Saturday, October 21, 2006

How Much is too Much?

Baggage, that is. A few months ago, when I was looking at my latest WIP and trying to figure out how to make my characters, and their conflict, more compelling, I wanted to give them more internal reasons to stay apart. Specifically, I needed a very concrete, believable reason why two people who loved each other would have broken up. My heroine was the one who did the breaking up, and I decided to give her the unfortunate - but realistic, I thought - quality of being unable to have children. Her decision to break up with the hero was based on the fact that she had never told him, and he was from one of the most important, influential families in a major city. She couldn't give him an heir, but rather than tell him, she left him. Then, years later, they meet up, older and wiser, and one of the things they have to deal with is the truth about why she left, and what their future holds.

Originally, I liked it. I thought examining how two people interact in the face of something this big would provide me with a lot of conflict and emotion. Now, I'm beginning to wonder whether I went too far. Because here's the thing: people who read romance want the Happy Ending. I know that. And my hero and heroine get the happy ending - they choose to be together, anyway, and to deal with whatever life has in store for them, children or not. But I wonder if the idea of two people falling in love and deciding to marry WITHOUT the possibility of biological children is too depressing, for the sake of a better word.

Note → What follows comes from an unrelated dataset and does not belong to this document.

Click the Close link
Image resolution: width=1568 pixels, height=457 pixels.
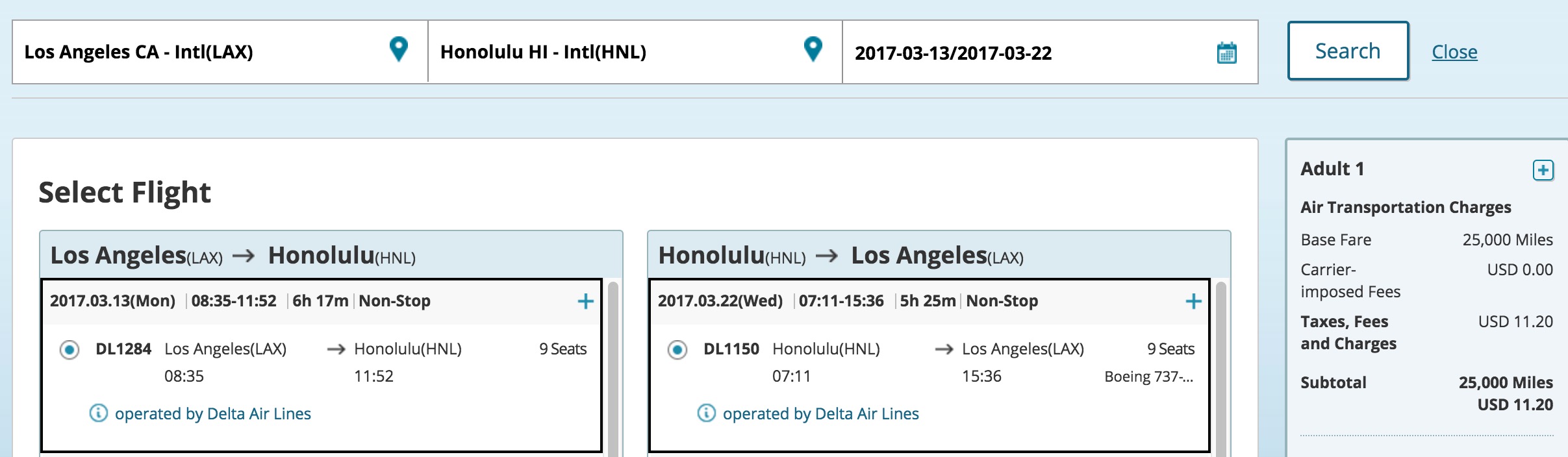(x=1454, y=52)
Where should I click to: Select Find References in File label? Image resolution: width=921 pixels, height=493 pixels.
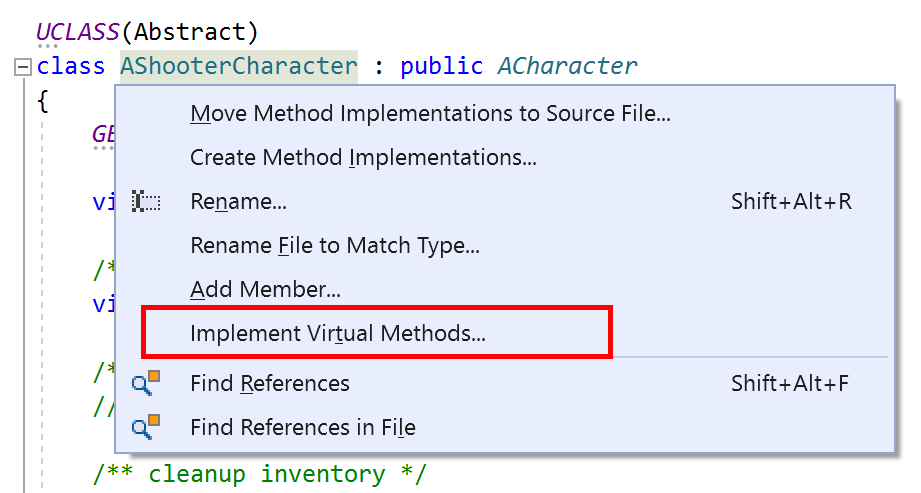pos(302,428)
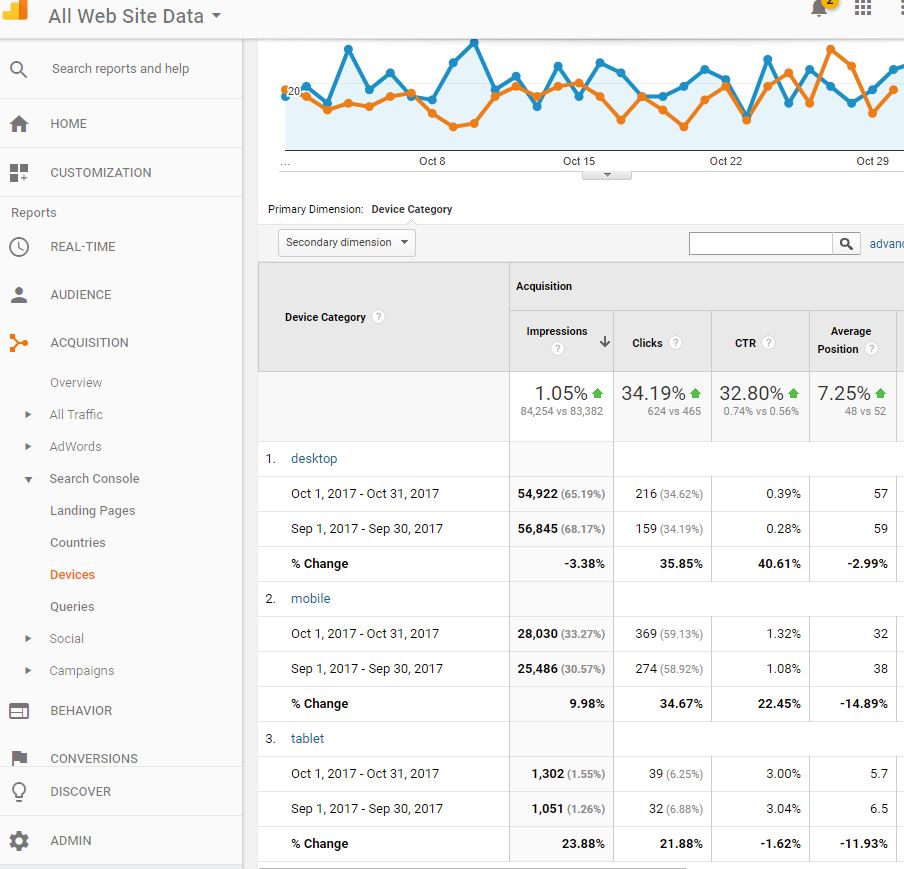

I wonder if romance readers want something lighter to deal with, conflict that isn't so heavy, conflict that can be wrapped up so everything the future holds is shiny and bright.

Part of this comes from the fact that Kristin Nelson, who had been reading my partial, sent me the polite but firm "No" yesterday afternoon. Now, I know from reading her blog that she likes quirky chick lit, for the most part. And that's not what I write. Should I have sent her a query? Maybe, maybe not. She requested the partial, anyway.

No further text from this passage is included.